My mother, Anna, was just a child when they decided this, but it come to be the sorta thing what frightens a body for life. My old kumpania – the tribe what I’d sprung from – didn’t have no way of getting emselves the fare to some other country, so they had to take emselves off and hide for ever from the police and all them other folk what didn’t reckon much to Gypsies.
They packed up their wagons and off they went, far away from the south of England where they’d been travelling years and years round Devon and Somerset, and up into Cumberland and the Lakes. And there they headed for the mountains, because they reckoned the mountains’d be kind to em. They took
their horses and three wagons and went as high as they could go, till they reached the top and found Stoney Rigg, where there was rocks for sheltering under, and grass for lying on, and tarns close by what give em water. There wasn’t no folk for miles, and so they stayed there. And cut in a crag they found a cave what was small and dark, and they crawled inside and it was enough to hide em.

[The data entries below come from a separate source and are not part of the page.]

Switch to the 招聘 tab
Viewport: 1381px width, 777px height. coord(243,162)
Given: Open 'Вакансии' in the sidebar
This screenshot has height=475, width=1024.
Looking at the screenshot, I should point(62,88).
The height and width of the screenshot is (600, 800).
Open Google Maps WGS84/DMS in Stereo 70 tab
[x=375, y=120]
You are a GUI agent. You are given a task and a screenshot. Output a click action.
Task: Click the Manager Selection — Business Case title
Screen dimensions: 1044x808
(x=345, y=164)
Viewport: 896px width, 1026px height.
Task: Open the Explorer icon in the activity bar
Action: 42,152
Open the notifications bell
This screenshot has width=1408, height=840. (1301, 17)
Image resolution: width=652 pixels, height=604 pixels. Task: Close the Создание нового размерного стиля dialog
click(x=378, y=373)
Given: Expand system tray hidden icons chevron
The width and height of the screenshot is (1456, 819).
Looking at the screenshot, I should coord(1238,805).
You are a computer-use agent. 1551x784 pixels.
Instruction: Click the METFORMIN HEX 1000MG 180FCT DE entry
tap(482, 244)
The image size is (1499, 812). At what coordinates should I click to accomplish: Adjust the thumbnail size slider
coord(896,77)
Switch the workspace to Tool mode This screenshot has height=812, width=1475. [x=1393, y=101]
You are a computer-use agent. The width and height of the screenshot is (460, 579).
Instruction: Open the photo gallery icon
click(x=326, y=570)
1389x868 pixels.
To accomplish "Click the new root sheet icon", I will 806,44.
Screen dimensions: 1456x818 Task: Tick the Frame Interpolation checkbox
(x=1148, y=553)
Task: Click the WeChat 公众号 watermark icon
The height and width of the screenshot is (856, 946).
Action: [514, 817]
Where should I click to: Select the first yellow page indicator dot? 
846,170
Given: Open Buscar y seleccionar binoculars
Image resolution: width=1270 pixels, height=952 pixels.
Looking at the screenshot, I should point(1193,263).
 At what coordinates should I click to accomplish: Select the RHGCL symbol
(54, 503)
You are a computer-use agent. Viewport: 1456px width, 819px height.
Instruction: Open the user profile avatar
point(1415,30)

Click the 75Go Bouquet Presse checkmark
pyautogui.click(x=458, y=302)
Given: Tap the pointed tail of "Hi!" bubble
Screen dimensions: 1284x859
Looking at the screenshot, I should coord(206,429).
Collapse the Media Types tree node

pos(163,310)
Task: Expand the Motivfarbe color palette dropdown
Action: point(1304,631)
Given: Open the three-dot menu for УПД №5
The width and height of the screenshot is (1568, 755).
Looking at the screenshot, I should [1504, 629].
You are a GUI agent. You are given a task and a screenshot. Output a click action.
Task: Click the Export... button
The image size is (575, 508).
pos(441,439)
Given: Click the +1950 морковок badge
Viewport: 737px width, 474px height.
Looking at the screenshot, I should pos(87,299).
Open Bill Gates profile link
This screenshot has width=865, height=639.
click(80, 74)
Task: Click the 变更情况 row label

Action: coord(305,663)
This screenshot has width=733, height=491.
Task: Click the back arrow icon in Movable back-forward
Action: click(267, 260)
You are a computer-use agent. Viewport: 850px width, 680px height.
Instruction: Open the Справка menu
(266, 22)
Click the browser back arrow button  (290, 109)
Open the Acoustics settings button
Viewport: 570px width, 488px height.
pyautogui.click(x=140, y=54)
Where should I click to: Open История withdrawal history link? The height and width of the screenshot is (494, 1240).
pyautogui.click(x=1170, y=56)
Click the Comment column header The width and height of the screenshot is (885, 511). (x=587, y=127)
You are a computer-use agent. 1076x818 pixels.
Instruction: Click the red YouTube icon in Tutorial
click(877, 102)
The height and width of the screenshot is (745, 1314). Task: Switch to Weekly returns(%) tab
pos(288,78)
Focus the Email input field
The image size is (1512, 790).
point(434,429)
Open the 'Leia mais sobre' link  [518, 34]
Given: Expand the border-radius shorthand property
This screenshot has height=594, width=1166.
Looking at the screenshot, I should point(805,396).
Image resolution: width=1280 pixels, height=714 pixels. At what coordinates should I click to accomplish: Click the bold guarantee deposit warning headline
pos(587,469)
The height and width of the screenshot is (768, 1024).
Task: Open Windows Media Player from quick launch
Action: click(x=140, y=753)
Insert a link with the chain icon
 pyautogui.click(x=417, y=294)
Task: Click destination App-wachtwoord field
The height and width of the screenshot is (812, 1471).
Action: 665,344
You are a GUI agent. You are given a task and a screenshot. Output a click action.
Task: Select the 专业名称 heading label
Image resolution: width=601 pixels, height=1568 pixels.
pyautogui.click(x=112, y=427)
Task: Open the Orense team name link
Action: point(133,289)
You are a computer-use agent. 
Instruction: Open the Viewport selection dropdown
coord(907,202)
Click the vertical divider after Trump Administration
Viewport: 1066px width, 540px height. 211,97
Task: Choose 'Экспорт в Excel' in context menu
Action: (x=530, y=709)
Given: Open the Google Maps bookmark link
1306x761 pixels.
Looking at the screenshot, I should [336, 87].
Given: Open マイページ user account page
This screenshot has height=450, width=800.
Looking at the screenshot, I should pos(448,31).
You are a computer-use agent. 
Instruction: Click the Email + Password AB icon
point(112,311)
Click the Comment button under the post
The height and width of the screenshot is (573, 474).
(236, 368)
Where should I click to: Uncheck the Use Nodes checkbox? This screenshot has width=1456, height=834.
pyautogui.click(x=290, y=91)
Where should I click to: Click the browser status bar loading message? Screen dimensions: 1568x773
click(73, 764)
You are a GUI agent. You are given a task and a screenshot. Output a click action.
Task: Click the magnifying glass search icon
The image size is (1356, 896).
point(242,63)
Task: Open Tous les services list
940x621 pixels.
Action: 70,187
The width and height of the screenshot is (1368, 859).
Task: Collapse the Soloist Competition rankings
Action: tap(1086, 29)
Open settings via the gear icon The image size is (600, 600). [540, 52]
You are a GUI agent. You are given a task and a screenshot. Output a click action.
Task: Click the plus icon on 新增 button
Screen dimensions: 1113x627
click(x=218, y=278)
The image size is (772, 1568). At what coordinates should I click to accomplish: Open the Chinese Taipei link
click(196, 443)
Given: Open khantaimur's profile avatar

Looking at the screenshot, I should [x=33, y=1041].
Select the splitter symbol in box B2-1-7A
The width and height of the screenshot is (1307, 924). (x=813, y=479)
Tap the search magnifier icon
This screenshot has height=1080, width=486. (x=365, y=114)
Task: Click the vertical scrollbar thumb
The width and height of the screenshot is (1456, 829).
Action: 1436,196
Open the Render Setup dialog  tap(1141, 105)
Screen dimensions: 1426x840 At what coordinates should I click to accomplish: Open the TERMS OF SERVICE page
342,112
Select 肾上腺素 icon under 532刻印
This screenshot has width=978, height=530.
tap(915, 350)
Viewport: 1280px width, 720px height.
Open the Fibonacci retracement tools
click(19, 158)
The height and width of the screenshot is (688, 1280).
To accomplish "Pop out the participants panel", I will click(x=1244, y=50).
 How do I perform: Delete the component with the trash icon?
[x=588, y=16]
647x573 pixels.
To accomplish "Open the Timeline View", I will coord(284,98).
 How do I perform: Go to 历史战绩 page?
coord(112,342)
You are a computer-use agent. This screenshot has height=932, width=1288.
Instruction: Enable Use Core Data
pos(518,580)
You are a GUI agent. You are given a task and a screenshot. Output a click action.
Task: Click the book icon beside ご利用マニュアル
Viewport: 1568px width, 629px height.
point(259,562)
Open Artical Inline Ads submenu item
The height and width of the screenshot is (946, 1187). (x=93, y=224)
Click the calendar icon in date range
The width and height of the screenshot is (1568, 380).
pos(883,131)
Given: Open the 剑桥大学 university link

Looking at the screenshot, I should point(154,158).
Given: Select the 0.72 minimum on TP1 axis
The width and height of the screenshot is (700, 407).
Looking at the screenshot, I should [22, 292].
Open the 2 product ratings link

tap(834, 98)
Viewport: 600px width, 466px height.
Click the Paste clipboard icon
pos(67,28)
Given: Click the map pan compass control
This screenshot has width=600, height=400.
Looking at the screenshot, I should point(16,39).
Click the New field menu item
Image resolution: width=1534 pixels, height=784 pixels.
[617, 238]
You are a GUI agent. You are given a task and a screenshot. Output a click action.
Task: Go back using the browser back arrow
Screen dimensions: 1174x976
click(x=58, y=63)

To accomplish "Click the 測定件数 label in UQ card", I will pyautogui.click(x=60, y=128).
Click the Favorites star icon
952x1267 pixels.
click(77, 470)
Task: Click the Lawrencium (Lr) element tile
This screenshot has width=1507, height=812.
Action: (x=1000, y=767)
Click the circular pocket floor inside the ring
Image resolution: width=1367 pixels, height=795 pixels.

So they give up their travelling ways, and stayed for years on the mountain. They burned nettles and sage and scratched prayers on tree trunks, and no one found em and they called emselves lucky.
A lotta years’d gone by, and after her mother’d died from some strange disease the river give her, and her father’d died from some strange madness the animals give him, Anna and the ones what was still left in her tribe got joined by another group of Gypsies what was trying to get away from the murdering gadje as well. My mother’s tribe wasn’t so keen on the new ones. They was strange Gypsies of a different sort – just one family of em, what’d come from countries far away and spoke words the others couldn’t always understand. The elders of my mother’s tribe said it was all right for em to stay, but they give a warning to their own folk that no one was to get too close to em, what mostly just meant my mother wasn’t to go falling in love with the boy they’d brung.
Anna’s heart was full of lonely by then, after the years what’d took away her parents and left nothing in the way of love or good luck. And the lonely got hold of her so hard, it pretty much took the tongue outta her, and she hardly knew no more how to talk to a body.
But the new boy, whats name was Joe, took a liking to her anyway. He’d got a kushti sorta heart in him, so Evelyn reckoned, and a talking way about him, and he didn’t seem to mind when my mother never said nothing back. He used to take Anna wandering over the hills, where he taught her how to hunt for rabbits and hedgehogs, and how to skin em and cook em in a stew. He was handsome and strong, and he took away some of that old lonely at her heart, and it wasn’t long before he fell to loving her, and even though the rest of the kumpania was dead set against it, Anna fell to loving him, too, until in the end they’d fell so far, there wasn’t a hope of em ever getting up again.